After two very fun years of sexy people growing fur and pouncing, I'm proud to say I'm describing the third and final season of Bitten, airing on Space on Canada. With the terrific support of creator and showrunner Daegan Fryklind, I've been following the travails of Elena Michaels (Laura Vandervoort) as she's gone from ordinary aspiring photographer to butt-kicking werewolf pack member. This season finds her making a shocking discovery about her family as she becomes a larger part of determining her new family's future. Tune in for the described video from Space Fridays at 10pm eastern, starting February 12!
It's been a special challenge producing description for the horror film Farhope Tower. The Canadian feature follows a team of ghost hunters going for their big break of a reality tv series by exploring a notorious abandoned building known for multiple suicides. Much of the threat can't be seen even by the sighted, except for unexplained movement in the building and some of the disturbing behaviour of the visitors. But boy, can it be heard. Some great sound design ups the creepiness factor and helped me translate the terror. Watch out for this movie turning up on cable and streaming channels in the future.

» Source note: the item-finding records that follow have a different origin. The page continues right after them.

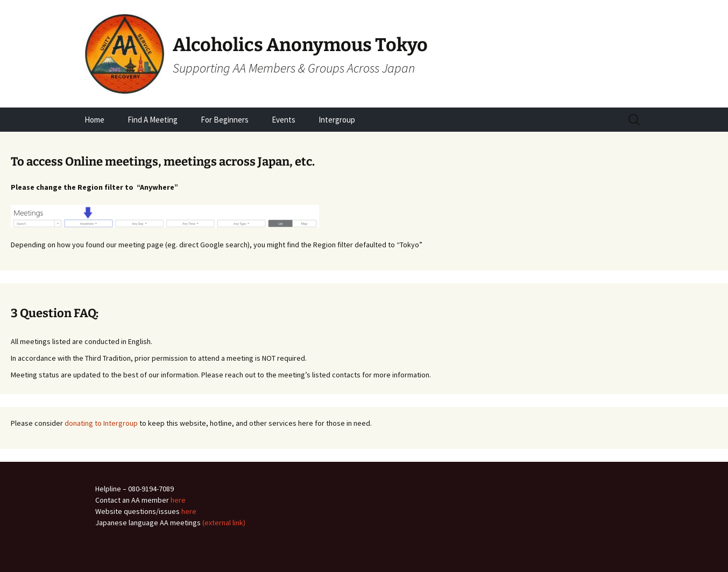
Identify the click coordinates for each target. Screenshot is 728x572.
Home (94, 119)
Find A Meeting (152, 119)
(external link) (224, 523)
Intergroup (337, 119)
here (178, 500)
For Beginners (224, 119)
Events (284, 119)
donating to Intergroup (101, 423)
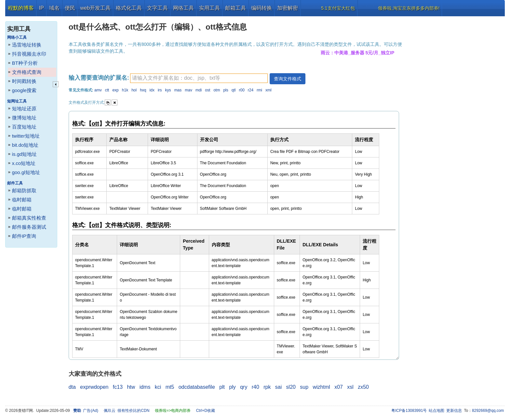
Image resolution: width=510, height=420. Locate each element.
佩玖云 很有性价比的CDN (127, 411)
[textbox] (199, 78)
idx (152, 90)
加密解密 (288, 8)
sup (304, 387)
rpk (267, 387)
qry (244, 387)
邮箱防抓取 (24, 190)
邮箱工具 (235, 8)
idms (145, 387)
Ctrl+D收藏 (206, 411)
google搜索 (24, 90)
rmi (259, 90)
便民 (70, 8)
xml (268, 90)
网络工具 (183, 8)
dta (72, 387)
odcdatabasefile (197, 387)
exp (115, 90)
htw (131, 387)
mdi (198, 90)
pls (225, 90)
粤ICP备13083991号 (409, 411)
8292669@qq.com (488, 411)
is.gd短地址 (24, 154)
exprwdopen (94, 387)
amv (98, 90)
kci (158, 387)
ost (208, 90)
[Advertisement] (456, 114)
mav (188, 90)
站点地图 (436, 411)
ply (232, 387)
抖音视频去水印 (29, 54)
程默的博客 (21, 8)
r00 (241, 90)
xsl (350, 387)
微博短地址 (24, 117)
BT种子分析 (25, 63)
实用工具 (209, 8)
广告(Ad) (90, 411)
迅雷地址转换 (27, 45)
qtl (234, 90)
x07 (339, 387)
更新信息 (454, 411)
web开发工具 (95, 8)
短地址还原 (24, 108)
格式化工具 (129, 8)
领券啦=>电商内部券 (173, 411)
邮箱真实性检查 (29, 218)
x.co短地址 (24, 163)
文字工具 (157, 8)
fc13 (118, 387)
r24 (250, 90)
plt (222, 387)
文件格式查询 (27, 72)
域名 (54, 8)
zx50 (363, 387)
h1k (125, 90)
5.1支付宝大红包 (338, 8)
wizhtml (321, 387)
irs (160, 90)
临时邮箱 (22, 199)
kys (168, 90)
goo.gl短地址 (26, 172)
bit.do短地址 (25, 145)
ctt (107, 90)
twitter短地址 (26, 136)
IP (41, 8)
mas (178, 90)
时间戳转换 (24, 81)
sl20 (291, 387)
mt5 (170, 387)
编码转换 (262, 8)
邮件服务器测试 (29, 227)
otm (217, 90)
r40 (255, 387)
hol (134, 90)
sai (278, 387)
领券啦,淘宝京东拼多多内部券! (409, 8)
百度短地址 (24, 127)
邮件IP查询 (24, 236)
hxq (143, 90)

It was fun and more than a little challenging to work on the last few episodes of the sixth season of Survivorman for Outdoor Life Network (OLN). I've been describing Les Stroud's exploits for a while now - going back to his "10 Days" shows in Norway and Tiburon - so it was great to get back into the combination of explaining some of the clever tactics he uses to survive (like starting fires without matches and finding uses for simple things he can carry), trying to evoke the beauty and savagery of the nature around him, and just backing off and letting him describe things in his own inimitable way. Though, frankly, I could've done without a scene which involved him taking care of a bad fingernail injury. *shudder* :-) Catch his episodes in India, the Transylvanian Alps, Oregon and Tonga Wednesday nights in Canada on OLN.
I was proud to work on Described Video for the first two episodes of the English version of the new series Blood and Water for the Omni stations in Canada. It's a crime drama with some notable differences from the norm. Taking place in Vancouver, which has a huge Chinese population, the lead detective is a strong woman of Chinese descent, who must uncover the secrets of a powerful Chinese family when one of their own is found dead. At the same time, she must deal with a devastating cancer diagnosis. As if this wasn't enough to set the show apart, it's also done in three languages (English, Mandarin and Cantonese - so obviously I got to do a fair bit of reading subtitles) and each episode is a half-hour - which is great for anyone whose tv schedules may be straining with all the good stuff out there. It's a fascinating, challenging piece of work, and I really hope it finds an audience.
It's been great to work on a new series for CMT Canada which has definitely involved describing things I've never described before. How many different ways can you describe clouds? Fortunately, the stars of the show Tornado Hunters do a lot of the work for me. Three guys drive their cool truck around North America searching for spectacular tornados and other extreme weather events, and they don't hesitate to explain what there is about a set of clouds that gets their juices flowing. They have other adventures along the way (exploring swamps, parasailing. mudding, even getting married) with plenty of bickering and jokes. So ride along Sunday nights at 9pm eastern on CMT Canada.